Stored data entries
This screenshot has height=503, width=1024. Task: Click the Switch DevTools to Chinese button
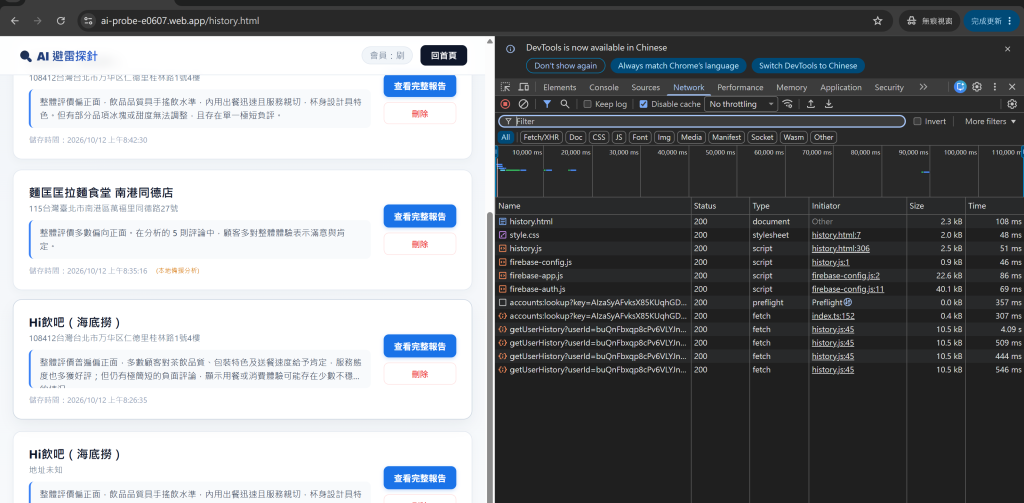(x=808, y=65)
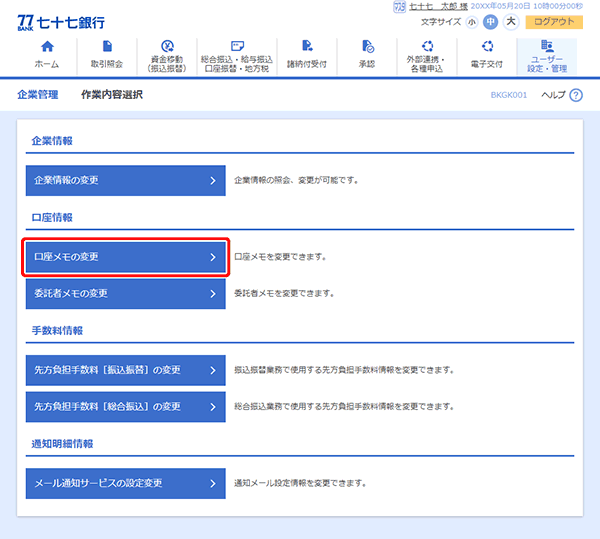The height and width of the screenshot is (539, 600).
Task: Open the ユーザー設定・管理 tab
Action: [546, 57]
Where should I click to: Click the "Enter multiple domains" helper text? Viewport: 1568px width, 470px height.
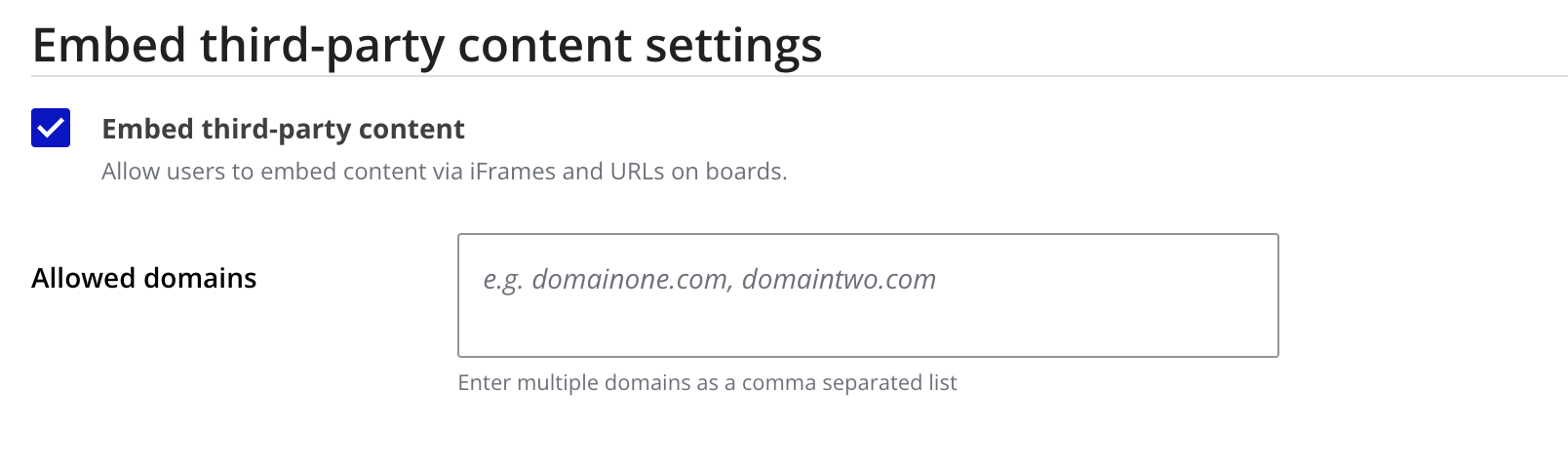[x=707, y=382]
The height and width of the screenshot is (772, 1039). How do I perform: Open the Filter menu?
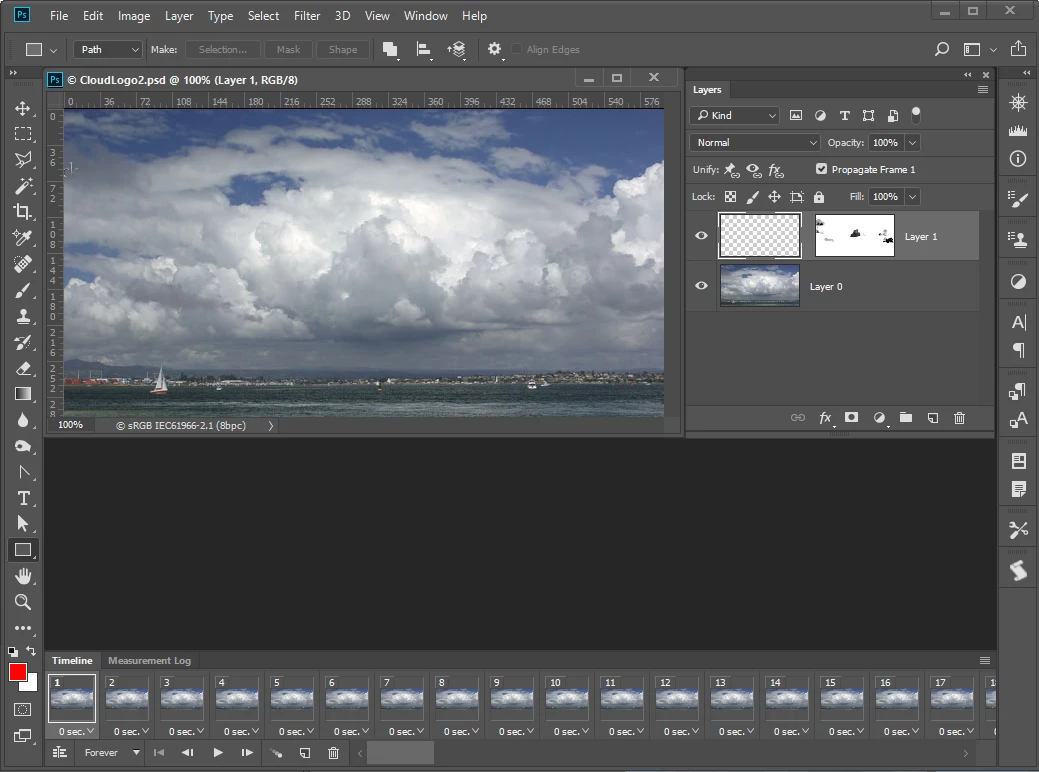(x=307, y=16)
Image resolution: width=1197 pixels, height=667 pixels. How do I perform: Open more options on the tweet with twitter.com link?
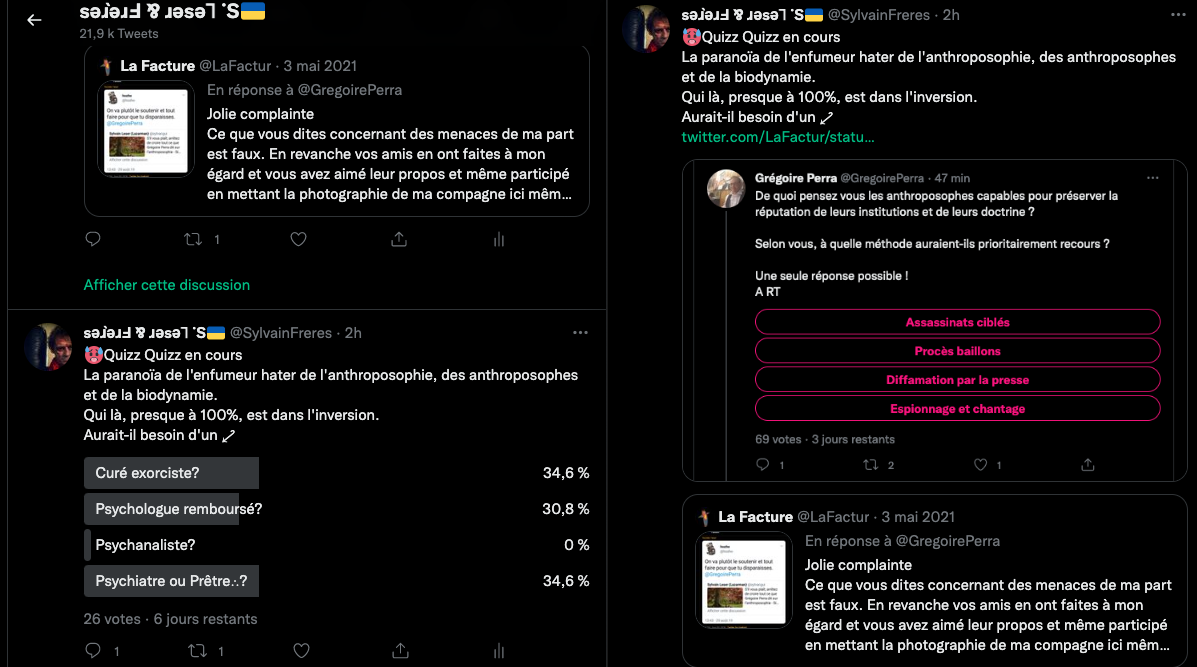click(x=1178, y=15)
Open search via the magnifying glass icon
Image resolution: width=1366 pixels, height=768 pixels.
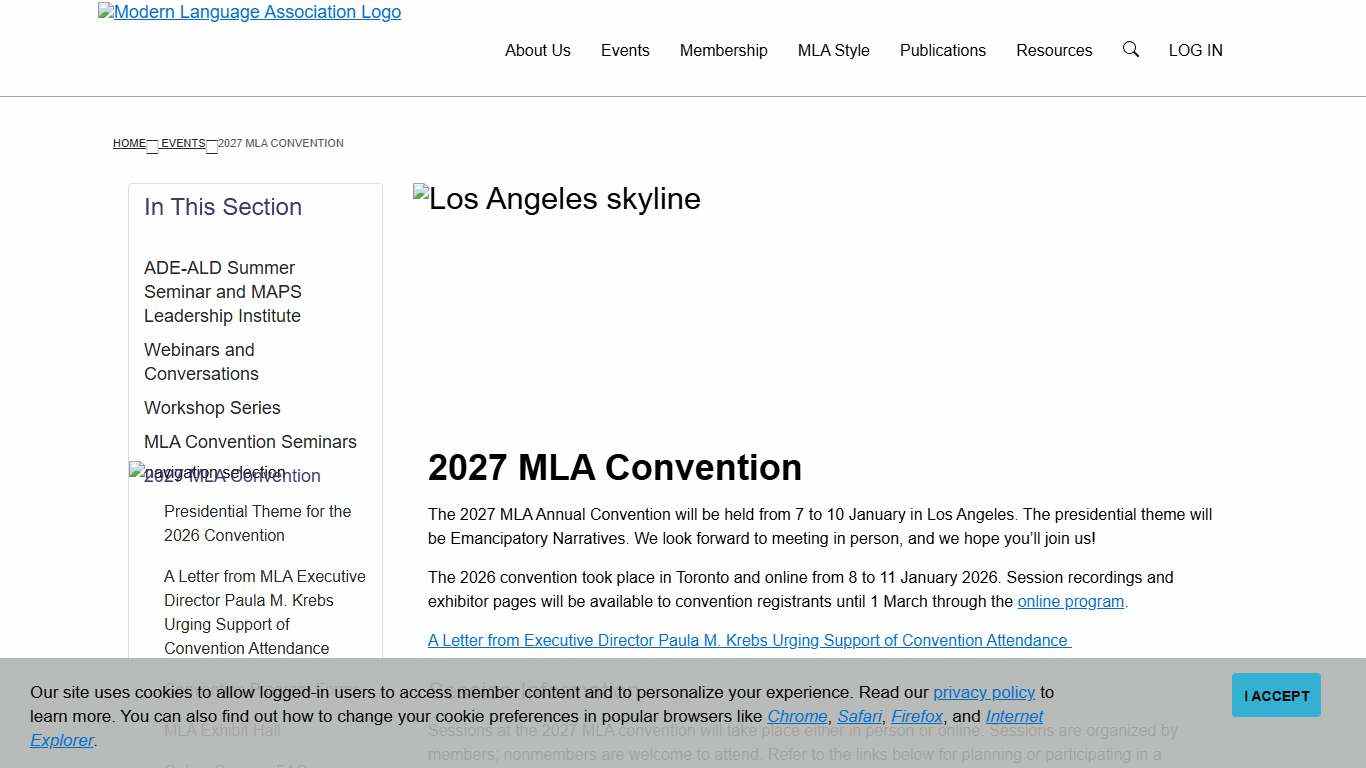pyautogui.click(x=1130, y=49)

== TASK TO CARRY OUT ==
Without the pictures, return the records above exactly as written.

== ANSWER SECTION ==
This screenshot has height=503, width=1024. Task: Click the Switch DevTools to Chinese button
(x=808, y=65)
The height and width of the screenshot is (539, 600).
Task: Open the ユーザー設定・管理 tab
Action: [546, 57]
Where should I click to: Click the "Enter multiple domains" helper text? Viewport: 1568px width, 470px height.
[x=707, y=382]
The height and width of the screenshot is (772, 1039). How do I perform: Open the Filter menu?
(x=307, y=16)
Image resolution: width=1197 pixels, height=667 pixels. How do I perform: Open more options on the tweet with twitter.com link?
click(x=1178, y=15)
Open search via the magnifying glass icon
Image resolution: width=1366 pixels, height=768 pixels.
pyautogui.click(x=1130, y=49)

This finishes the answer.